The best way I can describe it is I feel like myself when I write. I am nothing to no one except myself when I sit with words and I get to see the way they fit together and they become things of value to others. I wrote in my old progress journal that I don't want money, that I want hearts. One of my best friends was sending me her reactions while reading my first book. She said a few things that made me cry because I realized that what I'd always wanted was a reality. My words made someone feel shit. There's a way to let that go to my head, but it made me feel like I am so lucky I get to do what brings me the deepest sense of self and peace.
 
So many reasons.

I've always loved stories, I'd devour every kind I could as a kid and it wasn't long before I began wanting to tell some of my own. Spent much of my life in relative isolation and having to "make my own fun", which often manifested as some form of daydreaming, and some of the more interesting stuff got written down. As long as I can remember I've had more imagination than I know what to do with.

Writing is also incredibly theraputic. It lets me engage with parts of me that are so often buried under chronic overthinking and anxiety et cetera. It's a space of comparative peace and clarity, and even if I should stray into an unpleasant bit of mental landscape, I can look at it with a degree of impartiality and maybe wring something beautiful from it. When I'm deep in the zone I'm at my most alive and joyful, perfectly present in the moment.
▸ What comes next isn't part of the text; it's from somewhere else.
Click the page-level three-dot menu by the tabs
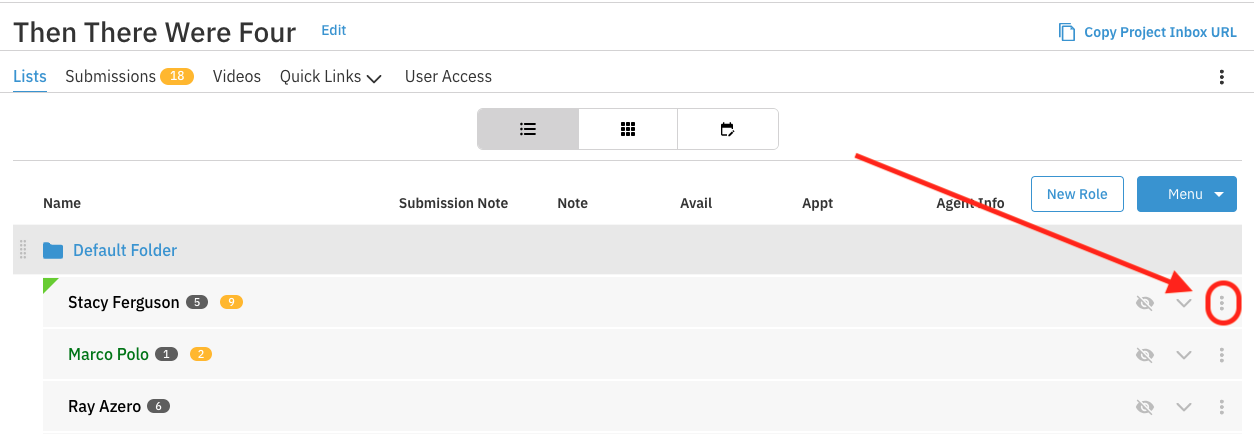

Writing is perhaps the best way I know of to get to know myself and explore the inner richness.

I'm passing fond of language, and enjoy playing around with words and phrases, concepts. I love exploring strange ideas. I've even learned to like the problem solving that comes with building a large-scale story. I love planting seeds and watching them grow. I love creating characters and watching them accrue personality and depth. I love thinking that I might be creating something that brings joy to others, or at least teases a laugh from someone, somewhere. I love writing stupid jokes and then coming across them long after I'd forgotten what I wrote.

At the end of the day I write because it's great fun and hugely rewarding on so many levels. Not really interested in profit or acclaim, I do it because it's my favorite form of play and my best way of expressing myself. Life would be so much duller and less colorful without it.
 
Without trying to rain on anyone's parade or judge why anyone else wants to write, since we all have different reasons, I write because I want to entertain readers, no more or less. I'm writing something I find interesting in the hope that readers will find it interesting as well. It's not therapeutic for me - in fact, it can sometimes be distressing, because I often use my own experiences to form my characters, and if I'm writing something emotionally resonant, I have to feel it too, otherwise how can I expect my readers to? And that emotion might be sadness, tragedy, hurt, or amusement.

And I take a somewhat opposite route - I can only write believable characters if I have *already* confronted those traumatic experiences and processed (or tried to process) them. The characters aren't a means through which I confront them, they're a record.

If they help other people confront or come to a realisation, great, but that's not the goal. The goal is to make a reader go "I'm glad I read that", for whatever reason. And a reader might interpret the story differently to me, which is fine too. But not every story has meaning beyond the words on the page.
 
One friend told me that they picture the world and all the characters in detail in their head, a bit like living in the paralel reality. Most of the time I am not that imaginative or don't function that way, I don't know what is going to happen in a story until I write it down.
 
I think I write for moments. Moments of emotion and inspiration. That feeling when the last page is read and the book is closed. Those scene endings that make you stop, take a walk, and reflect. I try to replicate my favorite feelings with original stories.